In molti mi chiedono cosa non va nella proposta di Mattia Santori sull'Erasmus inter regionale. Mi dicono che non sarebbe affatto male per uno studente del nord studiare al sud (magari Gramsci a Bari, Vico e Croce a Napoli, greco e latino a Palermo, De Martino a Cagliari), così come non sarebbe male per gli studenti del sud poter essere ospitati nelle migliori università italiane, come Bologna, Padova o il Politecnico di Milano. La questione tuttavia non credo che riguardi semplicemente la proposta in sé, ma l'ideologia che essa veicola. Si tratta di un'ideologia che, come mi insegna il mio amico Onofrio Romano, da tempo colpisce il sud. Si tratta dell'ideologia dell'autoattivazione, cioè dell'idea che il sud per rinascere abbia bisogno di rimettere in moto le molecole elementari della società: i singoli individui, le idee, le proposte che che dal basso dovrebbero innescare un movimento virtuoso di crescita e di miglioramento.
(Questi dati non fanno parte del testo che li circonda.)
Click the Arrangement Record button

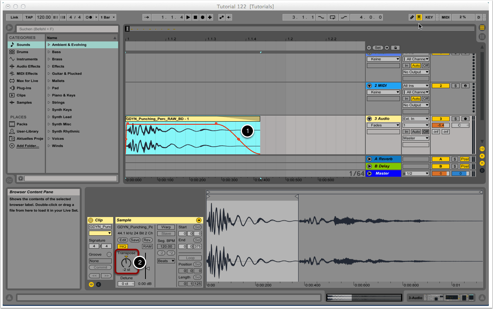click(x=202, y=17)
Con l'erasmus tra regioni il meridione potrebbe trarre beneficio per l'atout di dinamicità acquisito dai suoi figli più giovani. Questo almeno sulla carta.
 

Quest'ideologia dell'autoattivazione non è in fondo altro che una delle tante declinazioni del liberismo, che fonda il proprio credo nell'iniziativa individuale e nella spontaneità del mercato. Per il sud, dunque, non c'è alternativa, c'è solo la religione del capitale che premia e sanziona i singoli nella misura in cui si liberano e agiscono indipendentemente dai vincoli e dalle sovrastrutture istituzionali e della cultura passata. Ora quello che però infastidisce di più della proposta di Santori non è tuttavia solo la riproposizione dell'ideologia neoliberista, occultata dal giovanilismo e dall'europeismo d'élite dell'erasmus. Quello che infastidisce è che la sua proposta giunga da una delle regioni d'Italia che ha costruito la sua fortuna non sulla libera iniziativa, non sul liberismo, non sull'autoattivazione dal basso, ma sulla programmazione economica, sulla pianificazione, sulla costruzione di infrastrutture: insomma sulla presenza dello stato nell'economia e nella società.
 

A un meridionale come me, che non ha certo potuto godere dei benefici di uno stato efficiente, la proposta di Santori suona allora sommamente volgare e inaccettabile. Sono anni che le uniche ricette per il sud si muovono sulla linea dell'autoattivazione (in Sardegna e Puglia ricordo i numerosi fallimenti del Master & Back); soprattutto la sinistra è da almeno un trent'anni che non pensa più che il sud, per crescere, abbia bisogno dello stato e di una vera programmazione indirizzata non dalle molecole sparse della società, ma dai corpi intermedi e dai gruppi dirigenti. Il sud ha bisogno di politica, di scelte, di decisioni. Necessita di pensiero, di una visione del mondo, di un'idea di futuro. La storia dell'Emilia Romagna, in cui la libera iniziativa non è certo mancata, è quella di una regione che ha creato le condizioni di possibilità per rendere il lavoro dei singoli cittadini realmente efficace. Se anche in quel territorio si registra l'iniziativa dei singoli, questo è stato possibile perché le istituzioni e le riflessioni politiche collettive lo hanno permesso.